** THE TASK **
Convert the data, starting at the line that contains "Screen dimensions: 1210x401" and ending at the last line of the data, into a Markdown table with the columns Row and Data line, one numbered row per line, skipping blank lines. Leave the pictures out of the table.

** RECORDS FOR THIS TASK **
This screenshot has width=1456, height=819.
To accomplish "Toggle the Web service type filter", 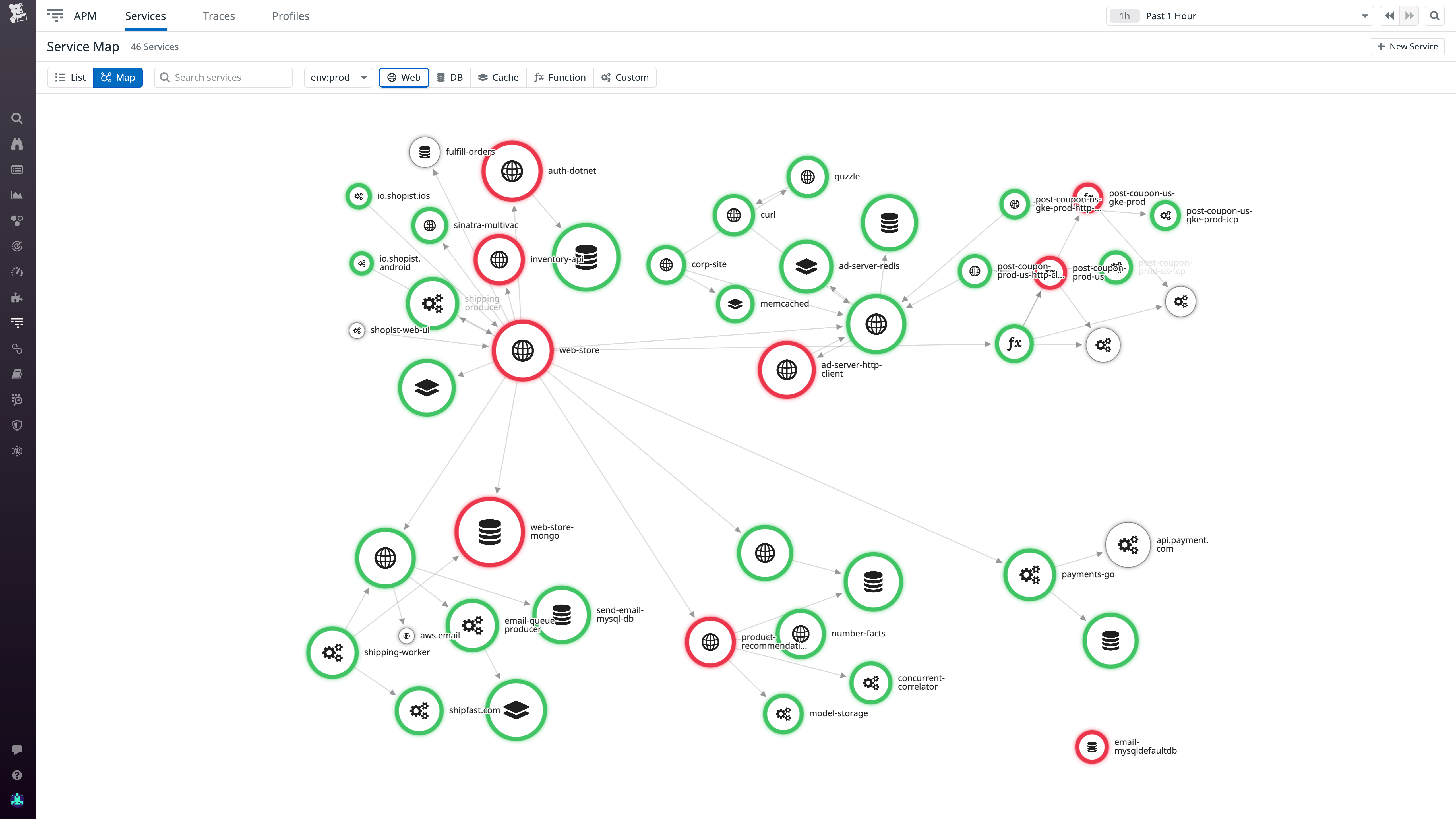I will pos(403,77).
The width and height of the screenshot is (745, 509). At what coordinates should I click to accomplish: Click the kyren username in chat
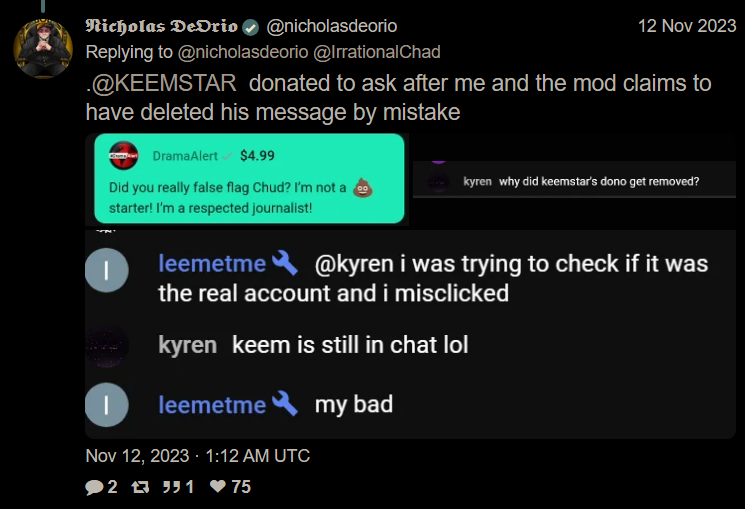tap(187, 346)
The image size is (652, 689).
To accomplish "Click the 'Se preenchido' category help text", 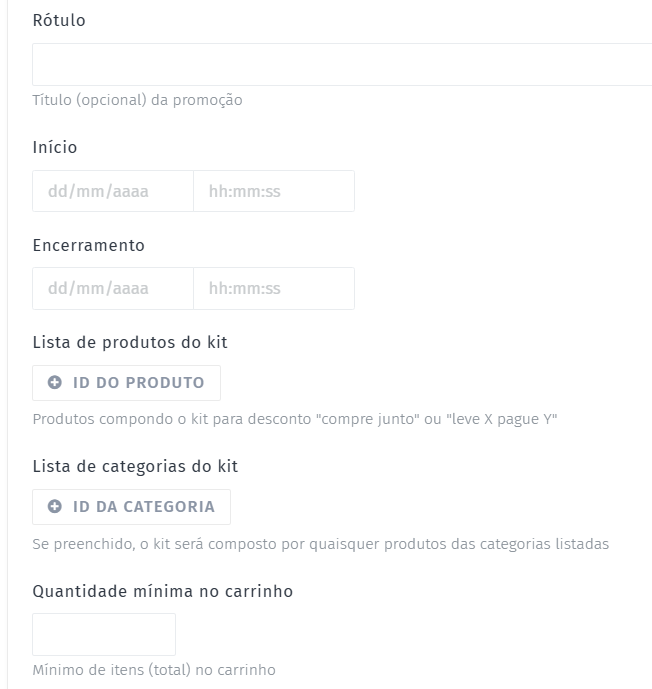I will point(320,544).
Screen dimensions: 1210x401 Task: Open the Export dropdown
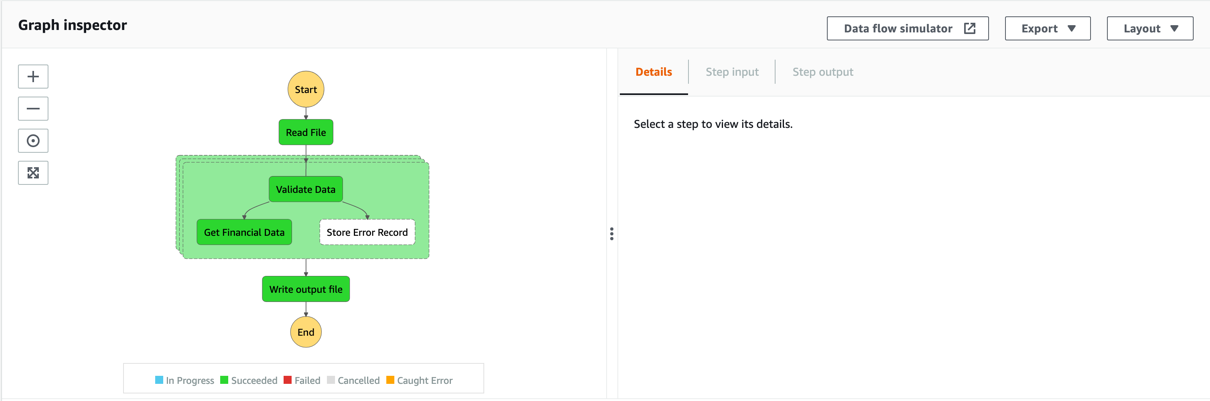click(x=1047, y=29)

** WRITTEN REPLY **
| Row | Data line |
|---|---|
| 1 | Screen dimensions: 1210x401 Task: Open the Export dropdown |
| 2 | click(x=1047, y=29) |